WORK TO COMPLETE:
When you output the entries, begin with the first line and end with the line containing "Task: Click the baseball bat league icon", keeping each line exactly as it is.

DATASET RECORDS:
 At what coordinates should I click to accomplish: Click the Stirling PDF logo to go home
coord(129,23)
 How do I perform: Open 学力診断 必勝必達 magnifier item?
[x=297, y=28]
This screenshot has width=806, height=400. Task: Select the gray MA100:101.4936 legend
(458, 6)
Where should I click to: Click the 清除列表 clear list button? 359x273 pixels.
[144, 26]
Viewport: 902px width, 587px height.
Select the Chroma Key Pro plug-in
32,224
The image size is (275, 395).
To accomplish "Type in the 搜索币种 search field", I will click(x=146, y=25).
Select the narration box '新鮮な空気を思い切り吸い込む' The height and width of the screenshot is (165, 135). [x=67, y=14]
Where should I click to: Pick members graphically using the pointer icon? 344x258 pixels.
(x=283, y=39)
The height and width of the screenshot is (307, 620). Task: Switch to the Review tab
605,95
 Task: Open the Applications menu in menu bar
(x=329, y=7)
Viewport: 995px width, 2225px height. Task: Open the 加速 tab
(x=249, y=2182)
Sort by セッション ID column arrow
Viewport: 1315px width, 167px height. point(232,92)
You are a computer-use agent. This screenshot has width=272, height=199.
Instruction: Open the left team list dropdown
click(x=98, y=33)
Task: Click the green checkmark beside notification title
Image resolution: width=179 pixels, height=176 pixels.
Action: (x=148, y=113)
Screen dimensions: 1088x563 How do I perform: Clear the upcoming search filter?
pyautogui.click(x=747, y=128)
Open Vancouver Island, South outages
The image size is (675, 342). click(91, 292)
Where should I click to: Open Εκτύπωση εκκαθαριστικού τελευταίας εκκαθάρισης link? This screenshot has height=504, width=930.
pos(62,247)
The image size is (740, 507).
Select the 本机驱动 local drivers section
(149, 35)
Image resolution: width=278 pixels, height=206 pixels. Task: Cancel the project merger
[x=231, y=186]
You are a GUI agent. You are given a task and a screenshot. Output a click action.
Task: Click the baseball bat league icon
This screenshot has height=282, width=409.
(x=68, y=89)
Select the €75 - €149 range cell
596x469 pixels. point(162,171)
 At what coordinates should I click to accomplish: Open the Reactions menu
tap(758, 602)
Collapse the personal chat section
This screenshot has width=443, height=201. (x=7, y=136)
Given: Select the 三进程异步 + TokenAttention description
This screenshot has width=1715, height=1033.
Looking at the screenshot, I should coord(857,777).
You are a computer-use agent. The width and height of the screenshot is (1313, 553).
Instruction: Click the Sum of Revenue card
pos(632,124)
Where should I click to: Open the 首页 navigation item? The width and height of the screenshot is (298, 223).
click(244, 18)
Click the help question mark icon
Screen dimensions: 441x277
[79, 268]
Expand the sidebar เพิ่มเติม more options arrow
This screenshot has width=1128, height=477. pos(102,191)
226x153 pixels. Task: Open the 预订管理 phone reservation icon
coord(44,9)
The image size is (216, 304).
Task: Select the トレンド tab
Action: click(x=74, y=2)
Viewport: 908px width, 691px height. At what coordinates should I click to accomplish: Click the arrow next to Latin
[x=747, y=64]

TASK ANSWER:
 At what coordinates should I click to accomplish: Click the Stirling PDF logo to go home
coord(129,23)
 How do I perform: Open 学力診断 必勝必達 magnifier item?
[x=297, y=28]
This screenshot has width=806, height=400. Task: Select the gray MA100:101.4936 legend
(458, 6)
Where should I click to: Click the 清除列表 clear list button? 359x273 pixels.
[144, 26]
Viewport: 902px width, 587px height.
Select the Chroma Key Pro plug-in
32,224
The image size is (275, 395).
To accomplish "Type in the 搜索币种 search field", I will click(x=146, y=25).
Select the narration box '新鮮な空気を思い切り吸い込む' The height and width of the screenshot is (165, 135). [x=67, y=14]
Where should I click to: Pick members graphically using the pointer icon? 344x258 pixels.
(x=283, y=39)
The height and width of the screenshot is (307, 620). Task: Switch to the Review tab
605,95
 Task: Open the Applications menu in menu bar
(x=329, y=7)
Viewport: 995px width, 2225px height. Task: Open the 加速 tab
(x=249, y=2182)
Sort by セッション ID column arrow
Viewport: 1315px width, 167px height. point(232,92)
You are a computer-use agent. This screenshot has width=272, height=199.
Instruction: Open the left team list dropdown
click(x=98, y=33)
Task: Click the green checkmark beside notification title
Image resolution: width=179 pixels, height=176 pixels.
Action: (x=148, y=113)
Screen dimensions: 1088x563 How do I perform: Clear the upcoming search filter?
pyautogui.click(x=747, y=128)
Open Vancouver Island, South outages
The image size is (675, 342). click(91, 292)
Where should I click to: Open Εκτύπωση εκκαθαριστικού τελευταίας εκκαθάρισης link? This screenshot has height=504, width=930.
pos(62,247)
The image size is (740, 507).
Select the 本机驱动 local drivers section
(149, 35)
Image resolution: width=278 pixels, height=206 pixels. Task: Cancel the project merger
[x=231, y=186]
You are a GUI agent. You are given a task and a screenshot. Output a click action.
Task: Click the baseball bat league icon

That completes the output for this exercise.